As far as I know the magnetic force is responsible for the motor rotation. So, horsepower of the motor is mostly related to magnetic flux on the coils (windings). Also magnetic flux is directly related to inductance (Number of turns) and the current flow on the coil. Am I right so far?
This is a simple illustration of a 3 phase induction motor:
In the center of the stator, there is the rotator (not shown in the picture). And here is the equivalent circuit of the induction motor:
And here are the things that I do not understand:
1- What is magnetizing reactance of the winding? I've read a few explanations about it but really I could not understand. Isn't it normal for reactance to have magnetic property? Could you explain me this property in detail?
XM is the magnetizing reactance of the winding.
2- Why do we want high power factor?
Should not we want just the opposite?
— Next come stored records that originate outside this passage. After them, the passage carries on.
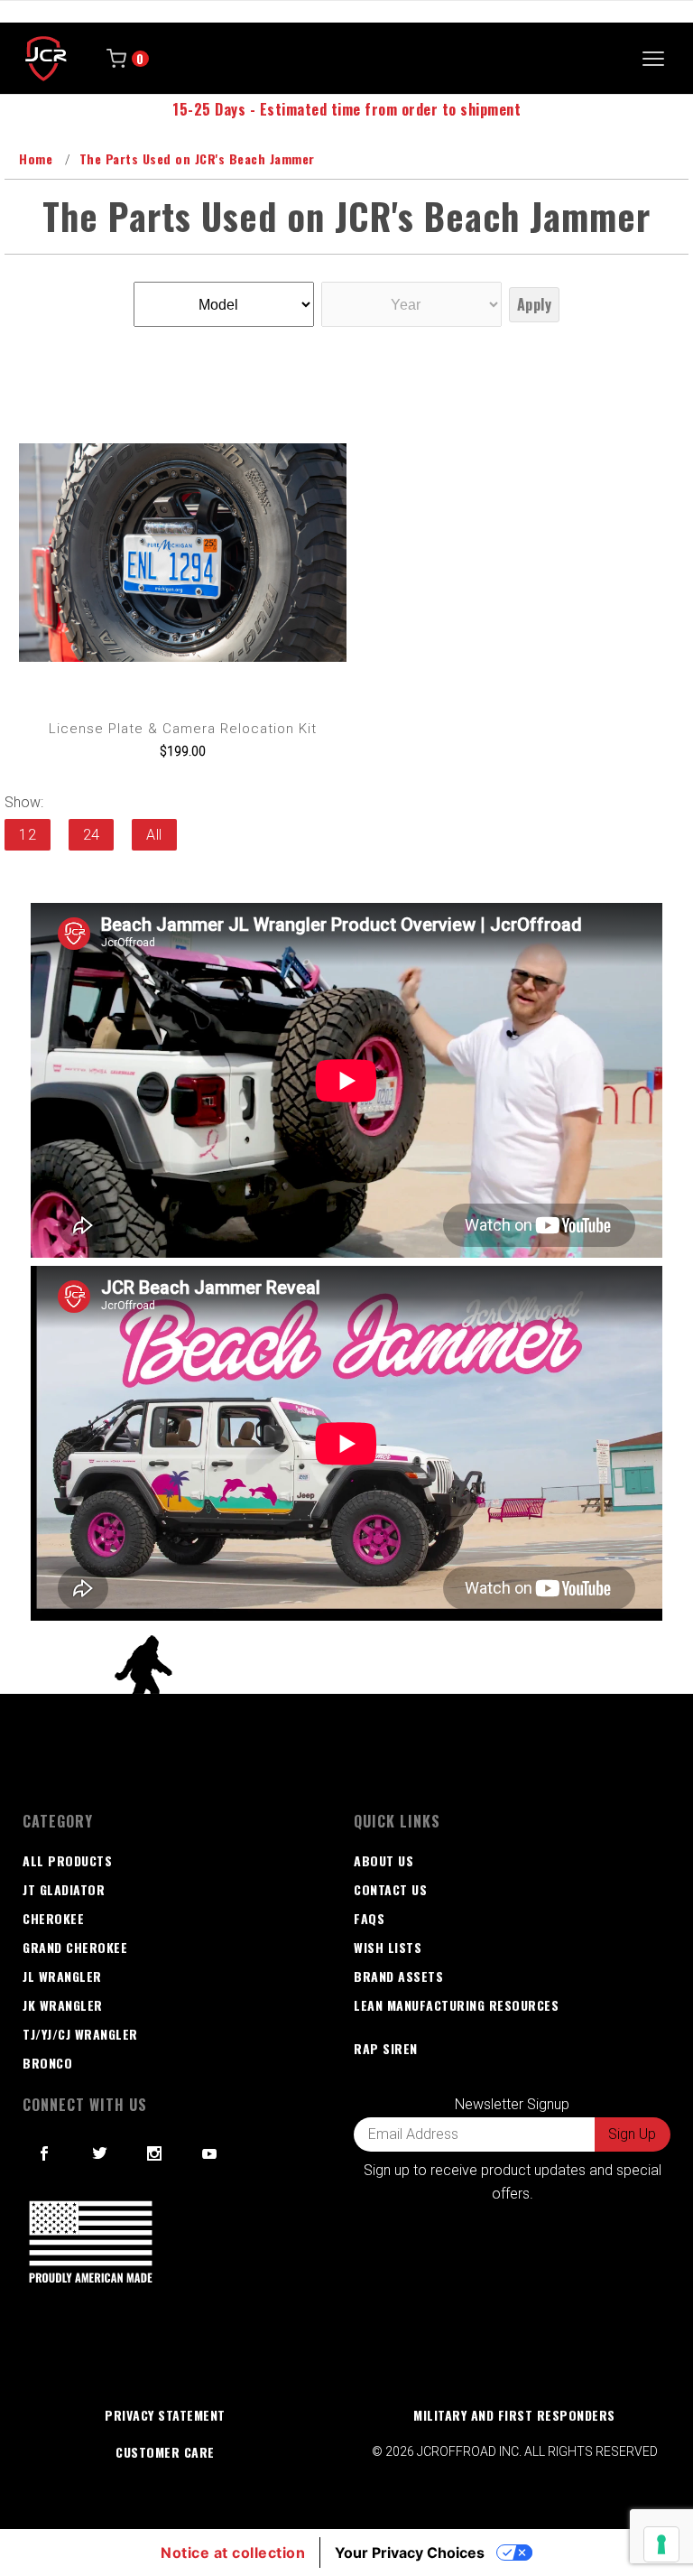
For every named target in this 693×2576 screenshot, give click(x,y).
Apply (534, 304)
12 (27, 834)
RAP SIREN (386, 2048)
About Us (383, 1860)
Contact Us (390, 1889)
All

Because we only care about the current flow on the windings? Power factor of an inductor is related to serial resistance and inductance value of its equivalent circuit. If we draw the same amount of current on two inductor which have different serial resistor values, the one with the lower power factor will consume less energy but the amount of the magnetic flux will be same. Right?
So, does power factor mean something else for motors, or did I understand the concept wrong here?
3- How can I calculate the horsepower and the efficiency of my motor?
I designed a 3 phase motor driver which drives 3 coils (100 mOhm series resistance and 2 mH inductance).
And this is the timing, current waveform of the coils and the total power consumption of the system(with all the other logic and analog circuits):
avarage power consumption is 145.33 W. Coil currents are distorted as you can see but RMS current is 4.88 A for each:
I saw this online electric motor calculator. It requires Current(A), efficiency(%), Power factor(0-1) and Voltage(V) to calculate the horsepower. But I don't know what are meant by those. Which current? Efficiency of what? Power factor of what? Is it supply voltage? I am really messed up here. I appreciate any help. Thanks.